Before the Russian occupation, the oligarch Rinat Akhmetov actually owned the entire Donbass.
© picture alliance / AP Photo / Sergey Vaganov

Shortly after the beginning of the war, Akhmetov is said to have fled abroad. He now presents himself as a patriot. Akhmetov said he was proud that the Mariupol defenders had resisted for so long. He wants to sue Russia for reparations.

Akhmetov may even no longer be subject to the oligarch law. He has sold his media holdings and apparently also stopped his “donations” to MPs, Ukrainian sources report.

Viktor Medvedchuk is now in Russia. After a few months in prison, he was exchanged for a group of Ukrainian prisoners of war in September last year on the orders of the Kremlin.

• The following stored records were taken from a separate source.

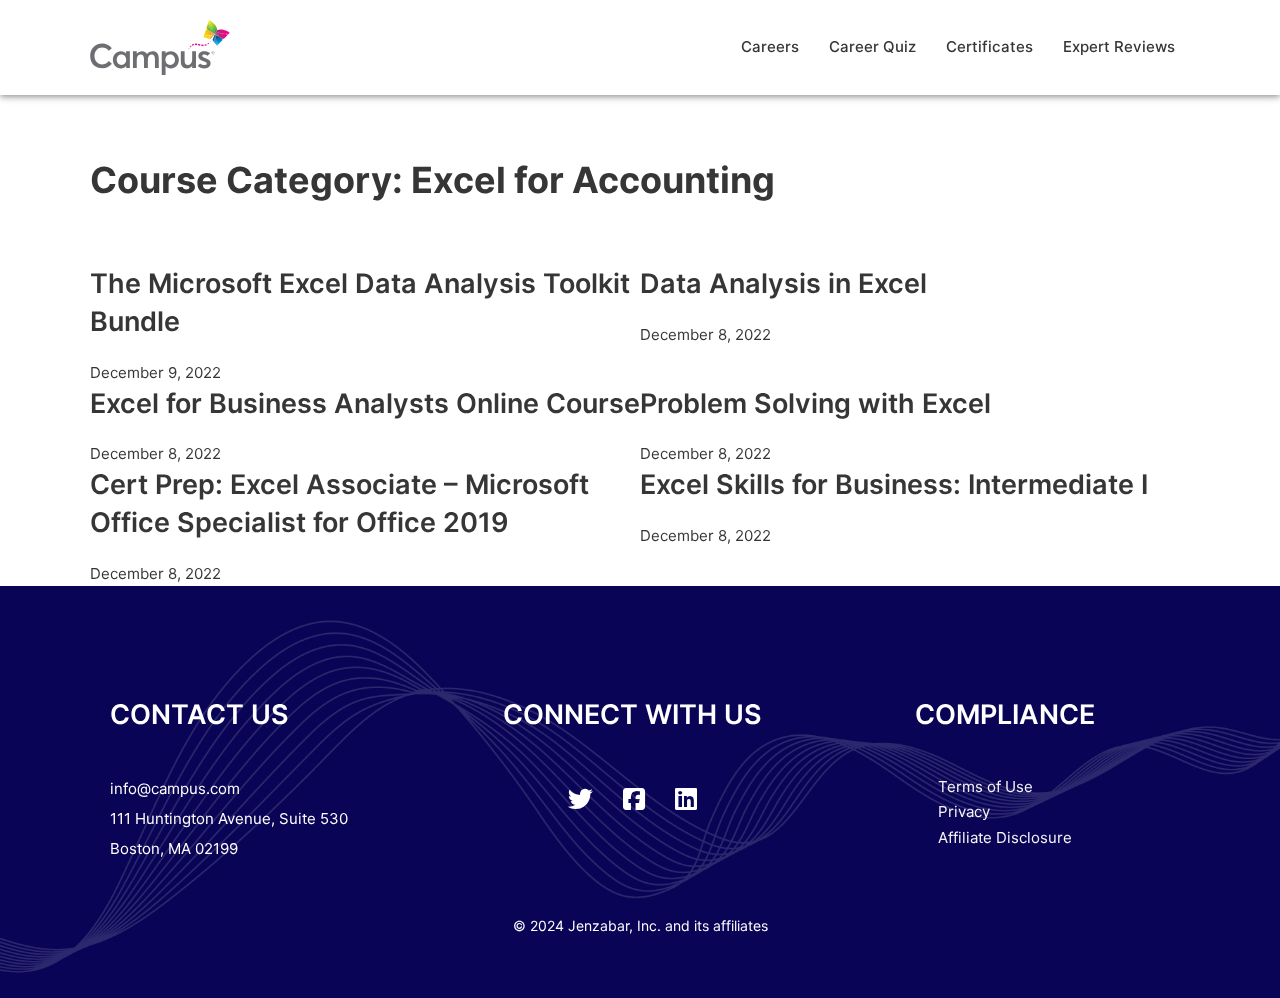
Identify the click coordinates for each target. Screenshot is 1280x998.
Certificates (989, 46)
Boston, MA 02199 (174, 848)
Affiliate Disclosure (1005, 837)
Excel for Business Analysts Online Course (365, 403)
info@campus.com (175, 788)
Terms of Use (985, 786)
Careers (770, 46)
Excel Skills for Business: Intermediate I (894, 484)
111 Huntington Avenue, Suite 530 (229, 818)
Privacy (964, 811)
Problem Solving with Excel (815, 403)
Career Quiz (872, 46)
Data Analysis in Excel (783, 283)
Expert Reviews (1119, 46)
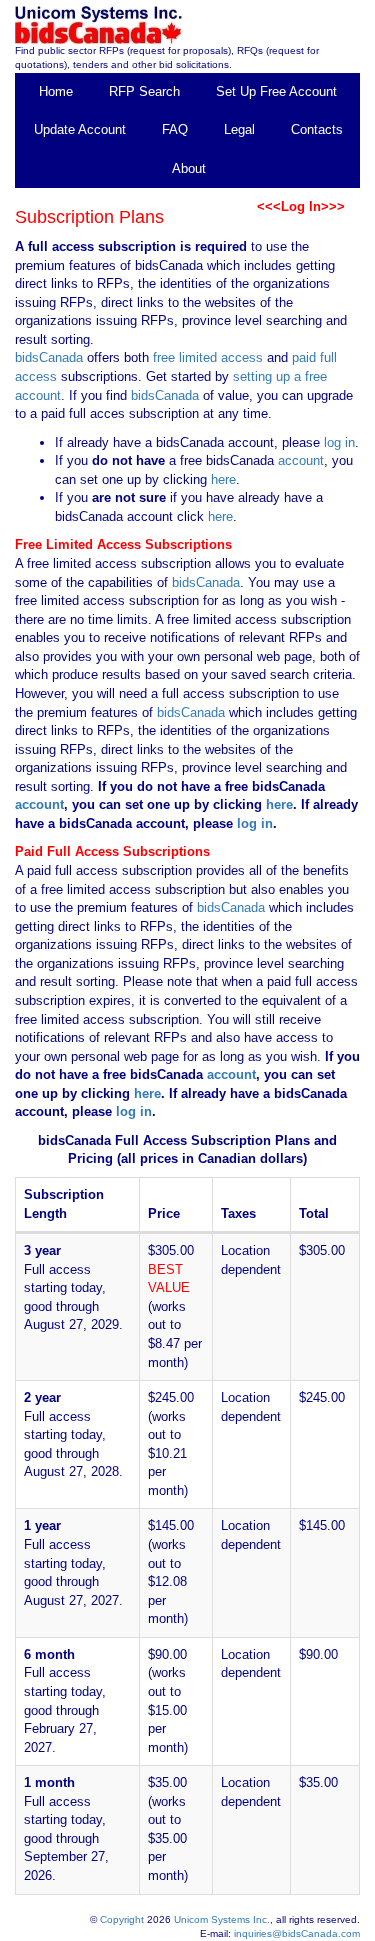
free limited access (208, 357)
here (223, 479)
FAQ (175, 129)
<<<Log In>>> (301, 206)
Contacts (317, 129)
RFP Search (144, 91)
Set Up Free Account (276, 91)
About (189, 168)
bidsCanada (49, 357)
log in (339, 442)
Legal (239, 129)
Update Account (80, 129)
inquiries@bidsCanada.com (297, 1933)
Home (56, 91)
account (299, 460)
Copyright (122, 1919)
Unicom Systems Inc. (222, 1919)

Medvechuk was President Vladimir Putin’s closest confidante in Kyiv. The Russian President is the godfather of his daughter. One of the oddities of Ukrainian democracy is that the oligarch has been on Western sanctions lists since 2014.

In his homeland, however, he was able to pursue openly pro-Russian politics as an opposition leader and Russian propaganda as a media entrepreneur. In the meantime, the Kremlin has apparently given him the role of governor in a defeated Ukraine – or at least in the occupied territories.

He recently appeared in the pro-Kremlin Moscow newspaper Izvestia with an essay on his vision of Ukraine’s future. He is apparently tinkering with a government-in-exile that could recognize Putin as a partner for “peace negotiations.”